It’s out!

My book, ‘In Service to the Senses’ is out today as a single release for a mere £1.85 from Total-E-Bound. It’s got it all – horny countesses, hot valets and well-hung footmen. What’s not to love? And they do get very creative, the three of them. What else is there to do in a country house in the … umm, country?

inservicetothesenses_800

Here’s a little teaser for you. Here, the new footman, Frederick, meets the beautiful countess for the first time. In the absence of the valet, Edward, she is seeking other diversions.

–xoOoxx–

“Are you wondering why I’ve summoned you?”

“I haven’t thought about it, my lady.”

“Oh?” She stood and walked slowly towards him. “I should think you have. Do you not speak to Edward?”

“Of course, my lady.”

“Then I should suspect you know exactly why you are here.”

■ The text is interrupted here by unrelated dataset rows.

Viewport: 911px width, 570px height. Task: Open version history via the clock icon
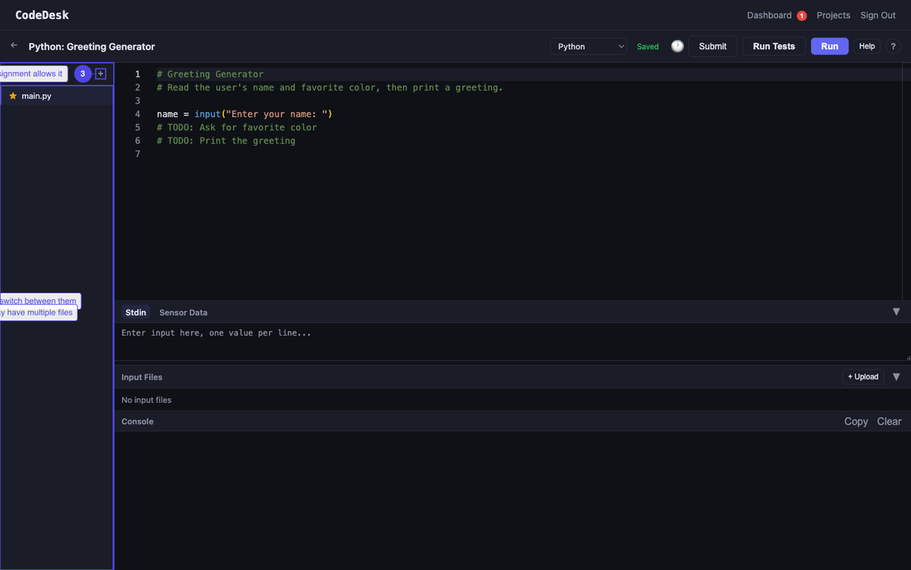coord(677,46)
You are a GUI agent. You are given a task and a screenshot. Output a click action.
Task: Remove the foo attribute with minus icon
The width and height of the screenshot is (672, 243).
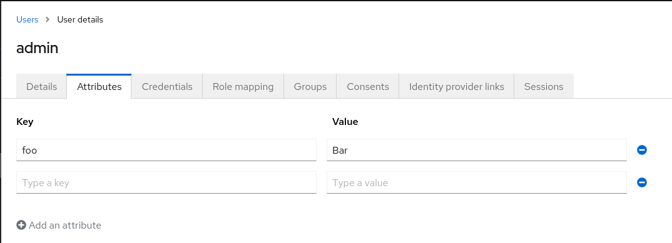(x=641, y=150)
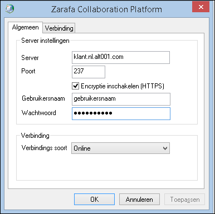The height and width of the screenshot is (214, 215).
Task: Confirm settings with the OK button
Action: 94,199
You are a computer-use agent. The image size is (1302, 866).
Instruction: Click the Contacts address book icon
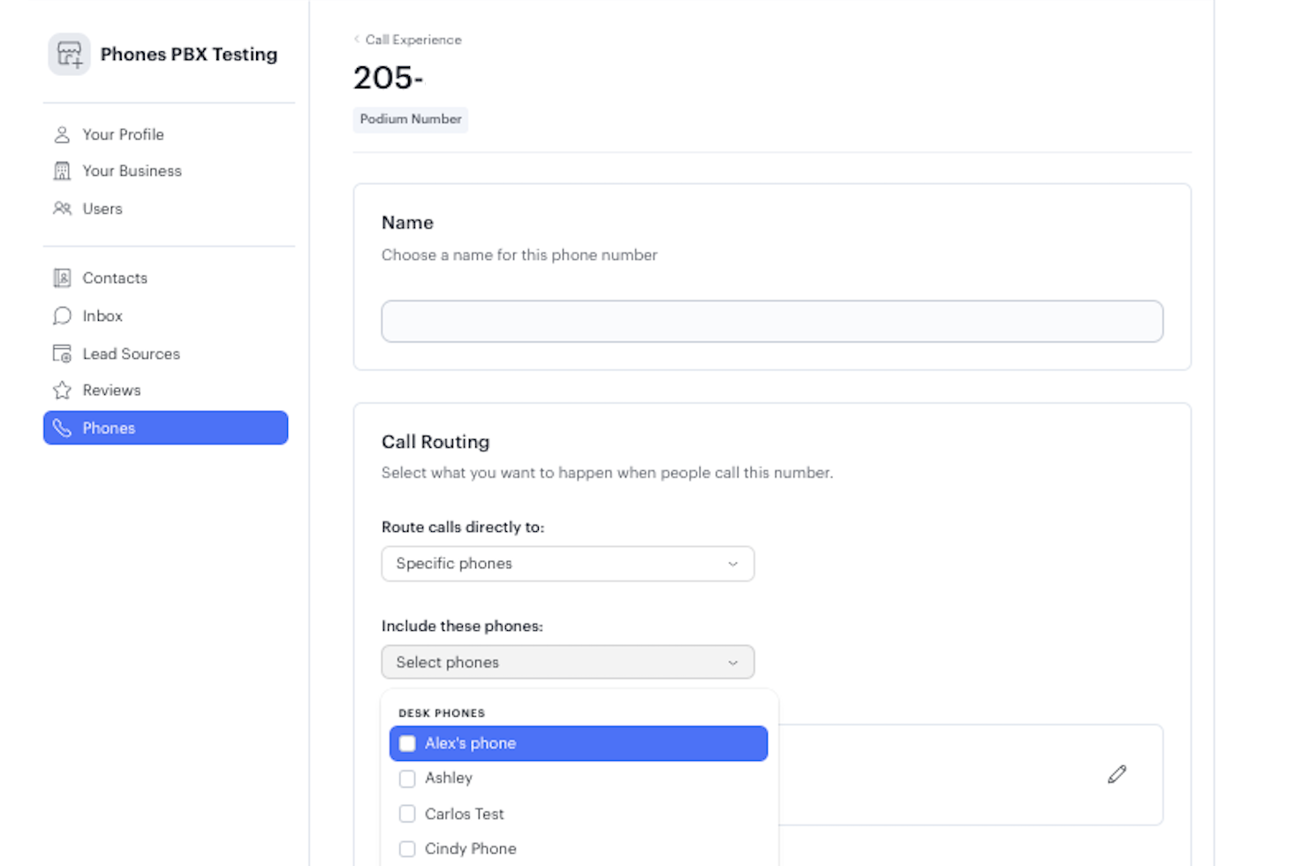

She was circling him now, casting her gaze over his elegant form, clad impeccably in the livery she herself had selected for her footmen. Then she brought up her hand and ran her fingers idly along his shoulder. “Your livery suits you, Frederick, and I am very pleased to see you have worn it correctly today.”

“Yes, my lady.” He dared turn to look at her as she continued her progress around him.

“Do you find it comfortable?”

“Yes, my lady,” he lied.

She was now smoothing her hand down his abdomen, curling it around towards his hips. “Not too tight?”

“Not unduly, my lady.”

“What? Are you implying some parts of it are a little snug?” The word dropped tantalisingly off her tongue. Fred felt both his confidence and his cock raising their heads. He decided to play along.

“Perhaps in one area, my lady.”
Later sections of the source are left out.